START
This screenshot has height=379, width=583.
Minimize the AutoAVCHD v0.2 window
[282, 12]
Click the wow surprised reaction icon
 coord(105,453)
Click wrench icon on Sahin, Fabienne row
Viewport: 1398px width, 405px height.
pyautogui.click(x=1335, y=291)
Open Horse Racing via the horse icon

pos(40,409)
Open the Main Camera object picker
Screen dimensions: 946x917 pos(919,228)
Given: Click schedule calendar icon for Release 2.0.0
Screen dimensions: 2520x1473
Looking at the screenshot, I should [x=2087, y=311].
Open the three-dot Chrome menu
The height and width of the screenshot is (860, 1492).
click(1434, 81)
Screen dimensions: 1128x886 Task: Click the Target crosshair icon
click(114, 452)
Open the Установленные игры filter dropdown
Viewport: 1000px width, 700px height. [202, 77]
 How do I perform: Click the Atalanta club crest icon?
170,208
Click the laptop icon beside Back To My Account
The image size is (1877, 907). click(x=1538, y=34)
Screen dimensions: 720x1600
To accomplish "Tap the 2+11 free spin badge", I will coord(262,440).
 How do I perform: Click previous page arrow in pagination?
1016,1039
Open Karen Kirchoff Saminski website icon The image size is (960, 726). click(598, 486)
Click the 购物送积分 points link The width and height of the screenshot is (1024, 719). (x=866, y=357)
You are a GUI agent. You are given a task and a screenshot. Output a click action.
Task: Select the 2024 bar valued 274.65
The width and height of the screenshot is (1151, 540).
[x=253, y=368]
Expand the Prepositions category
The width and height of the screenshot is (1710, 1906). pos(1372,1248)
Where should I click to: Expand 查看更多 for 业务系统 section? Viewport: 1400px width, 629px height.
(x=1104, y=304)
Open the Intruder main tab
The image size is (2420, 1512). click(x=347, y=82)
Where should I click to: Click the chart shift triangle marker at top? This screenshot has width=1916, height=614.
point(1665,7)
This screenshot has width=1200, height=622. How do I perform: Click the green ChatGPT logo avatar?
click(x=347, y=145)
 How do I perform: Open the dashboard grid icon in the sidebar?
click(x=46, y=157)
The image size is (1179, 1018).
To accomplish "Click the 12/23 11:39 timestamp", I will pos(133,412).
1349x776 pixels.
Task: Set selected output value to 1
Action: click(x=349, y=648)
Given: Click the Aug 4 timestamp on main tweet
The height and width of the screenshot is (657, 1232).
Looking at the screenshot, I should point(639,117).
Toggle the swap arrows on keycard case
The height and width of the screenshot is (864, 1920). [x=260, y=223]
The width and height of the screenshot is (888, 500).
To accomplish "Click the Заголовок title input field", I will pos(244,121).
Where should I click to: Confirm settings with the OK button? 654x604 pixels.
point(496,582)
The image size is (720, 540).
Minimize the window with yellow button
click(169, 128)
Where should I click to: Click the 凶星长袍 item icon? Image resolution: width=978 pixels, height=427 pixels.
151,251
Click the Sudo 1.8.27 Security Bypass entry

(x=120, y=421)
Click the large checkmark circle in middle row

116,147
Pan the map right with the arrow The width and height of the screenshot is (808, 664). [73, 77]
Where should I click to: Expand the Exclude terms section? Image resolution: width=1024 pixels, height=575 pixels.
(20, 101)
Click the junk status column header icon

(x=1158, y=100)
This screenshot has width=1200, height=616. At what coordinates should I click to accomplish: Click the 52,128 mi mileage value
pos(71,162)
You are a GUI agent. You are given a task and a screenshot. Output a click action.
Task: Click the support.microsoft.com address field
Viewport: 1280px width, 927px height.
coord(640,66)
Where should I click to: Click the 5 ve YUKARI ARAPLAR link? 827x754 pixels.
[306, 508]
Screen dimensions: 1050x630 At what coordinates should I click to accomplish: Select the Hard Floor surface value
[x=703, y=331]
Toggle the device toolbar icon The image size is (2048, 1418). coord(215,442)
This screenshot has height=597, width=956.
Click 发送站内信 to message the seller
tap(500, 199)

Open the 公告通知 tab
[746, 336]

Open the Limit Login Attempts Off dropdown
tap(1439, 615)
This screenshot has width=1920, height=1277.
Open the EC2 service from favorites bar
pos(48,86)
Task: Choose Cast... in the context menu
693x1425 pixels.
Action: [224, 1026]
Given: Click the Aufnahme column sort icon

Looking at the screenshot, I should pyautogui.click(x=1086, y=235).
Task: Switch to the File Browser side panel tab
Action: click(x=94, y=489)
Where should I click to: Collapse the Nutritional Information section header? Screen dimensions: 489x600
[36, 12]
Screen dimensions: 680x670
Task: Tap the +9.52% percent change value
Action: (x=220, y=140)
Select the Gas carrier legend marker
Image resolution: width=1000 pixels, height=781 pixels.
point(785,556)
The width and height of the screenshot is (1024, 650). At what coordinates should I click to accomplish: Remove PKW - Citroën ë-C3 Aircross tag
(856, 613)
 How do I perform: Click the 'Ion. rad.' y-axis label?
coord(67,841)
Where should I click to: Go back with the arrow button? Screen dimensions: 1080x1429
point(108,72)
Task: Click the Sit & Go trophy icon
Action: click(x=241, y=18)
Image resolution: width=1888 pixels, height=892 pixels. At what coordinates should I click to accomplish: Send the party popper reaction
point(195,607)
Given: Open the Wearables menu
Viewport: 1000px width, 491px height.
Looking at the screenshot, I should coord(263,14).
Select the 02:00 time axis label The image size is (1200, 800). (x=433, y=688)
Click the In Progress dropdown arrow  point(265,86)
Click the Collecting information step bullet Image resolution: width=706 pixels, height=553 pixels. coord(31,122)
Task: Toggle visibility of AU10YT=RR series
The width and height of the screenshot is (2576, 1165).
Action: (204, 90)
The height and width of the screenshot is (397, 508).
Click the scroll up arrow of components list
END
EXERCISE:
Reproduce all the records above line for line, without any changes.

EXERCISE RESPONSE:
This screenshot has height=379, width=583.
Minimize the AutoAVCHD v0.2 window
[282, 12]
Click the wow surprised reaction icon
 coord(105,453)
Click wrench icon on Sahin, Fabienne row
Viewport: 1398px width, 405px height.
pyautogui.click(x=1335, y=291)
Open Horse Racing via the horse icon

pos(40,409)
Open the Main Camera object picker
Screen dimensions: 946x917 pos(919,228)
Given: Click schedule calendar icon for Release 2.0.0
Screen dimensions: 2520x1473
Looking at the screenshot, I should [x=2087, y=311].
Open the three-dot Chrome menu
The height and width of the screenshot is (860, 1492).
click(1434, 81)
Screen dimensions: 1128x886 Task: Click the Target crosshair icon
click(114, 452)
Open the Установленные игры filter dropdown
Viewport: 1000px width, 700px height. [202, 77]
 How do I perform: Click the Atalanta club crest icon?
170,208
Click the laptop icon beside Back To My Account
The image size is (1877, 907). click(x=1538, y=34)
Screen dimensions: 720x1600
To accomplish "Tap the 2+11 free spin badge", I will coord(262,440).
 How do I perform: Click previous page arrow in pagination?
1016,1039
Open Karen Kirchoff Saminski website icon The image size is (960, 726). click(598, 486)
Click the 购物送积分 points link The width and height of the screenshot is (1024, 719). (x=866, y=357)
You are a GUI agent. You are given a task and a screenshot. Output a click action.
Task: Select the 2024 bar valued 274.65
The width and height of the screenshot is (1151, 540).
[x=253, y=368]
Expand the Prepositions category
The width and height of the screenshot is (1710, 1906). pos(1372,1248)
Where should I click to: Expand 查看更多 for 业务系统 section? Viewport: 1400px width, 629px height.
(x=1104, y=304)
Open the Intruder main tab
The image size is (2420, 1512). click(x=347, y=82)
Where should I click to: Click the chart shift triangle marker at top? This screenshot has width=1916, height=614.
point(1665,7)
This screenshot has width=1200, height=622. How do I perform: Click the green ChatGPT logo avatar?
click(x=347, y=145)
 How do I perform: Open the dashboard grid icon in the sidebar?
click(x=46, y=157)
The image size is (1179, 1018).
To accomplish "Click the 12/23 11:39 timestamp", I will pos(133,412).
1349x776 pixels.
Task: Set selected output value to 1
Action: click(x=349, y=648)
Given: Click the Aug 4 timestamp on main tweet
The height and width of the screenshot is (657, 1232).
Looking at the screenshot, I should point(639,117).
Toggle the swap arrows on keycard case
The height and width of the screenshot is (864, 1920). [x=260, y=223]
The width and height of the screenshot is (888, 500).
To accomplish "Click the Заголовок title input field", I will pos(244,121).
Where should I click to: Confirm settings with the OK button? 654x604 pixels.
point(496,582)
The image size is (720, 540).
Minimize the window with yellow button
click(169, 128)
Where should I click to: Click the 凶星长袍 item icon? Image resolution: width=978 pixels, height=427 pixels.
151,251
Click the Sudo 1.8.27 Security Bypass entry

(x=120, y=421)
Click the large checkmark circle in middle row

116,147
Pan the map right with the arrow The width and height of the screenshot is (808, 664). [73, 77]
Where should I click to: Expand the Exclude terms section? Image resolution: width=1024 pixels, height=575 pixels.
(20, 101)
Click the junk status column header icon

(x=1158, y=100)
This screenshot has width=1200, height=616. At what coordinates should I click to accomplish: Click the 52,128 mi mileage value
pos(71,162)
You are a GUI agent. You are given a task and a screenshot. Output a click action.
Task: Click the support.microsoft.com address field
Viewport: 1280px width, 927px height.
coord(640,66)
Where should I click to: Click the 5 ve YUKARI ARAPLAR link? 827x754 pixels.
[306, 508]
Screen dimensions: 1050x630 At what coordinates should I click to accomplish: Select the Hard Floor surface value
[x=703, y=331]
Toggle the device toolbar icon The image size is (2048, 1418). coord(215,442)
This screenshot has height=597, width=956.
Click 发送站内信 to message the seller
tap(500, 199)

Open the 公告通知 tab
[746, 336]

Open the Limit Login Attempts Off dropdown
tap(1439, 615)
This screenshot has width=1920, height=1277.
Open the EC2 service from favorites bar
pos(48,86)
Task: Choose Cast... in the context menu
693x1425 pixels.
Action: [224, 1026]
Given: Click the Aufnahme column sort icon

Looking at the screenshot, I should pyautogui.click(x=1086, y=235).
Task: Switch to the File Browser side panel tab
Action: click(x=94, y=489)
Where should I click to: Collapse the Nutritional Information section header? Screen dimensions: 489x600
[36, 12]
Screen dimensions: 680x670
Task: Tap the +9.52% percent change value
Action: (x=220, y=140)
Select the Gas carrier legend marker
Image resolution: width=1000 pixels, height=781 pixels.
point(785,556)
The width and height of the screenshot is (1024, 650). At what coordinates should I click to accomplish: Remove PKW - Citroën ë-C3 Aircross tag
(856, 613)
 How do I perform: Click the 'Ion. rad.' y-axis label?
coord(67,841)
Where should I click to: Go back with the arrow button? Screen dimensions: 1080x1429
point(108,72)
Task: Click the Sit & Go trophy icon
Action: click(x=241, y=18)
Image resolution: width=1888 pixels, height=892 pixels. At what coordinates should I click to accomplish: Send the party popper reaction
point(195,607)
Given: Open the Wearables menu
Viewport: 1000px width, 491px height.
Looking at the screenshot, I should coord(263,14).
Select the 02:00 time axis label The image size is (1200, 800). (x=433, y=688)
Click the In Progress dropdown arrow  point(265,86)
Click the Collecting information step bullet Image resolution: width=706 pixels, height=553 pixels. coord(31,122)
Task: Toggle visibility of AU10YT=RR series
The width and height of the screenshot is (2576, 1165).
Action: (204, 90)
The height and width of the screenshot is (397, 508).
Click the scroll up arrow of components list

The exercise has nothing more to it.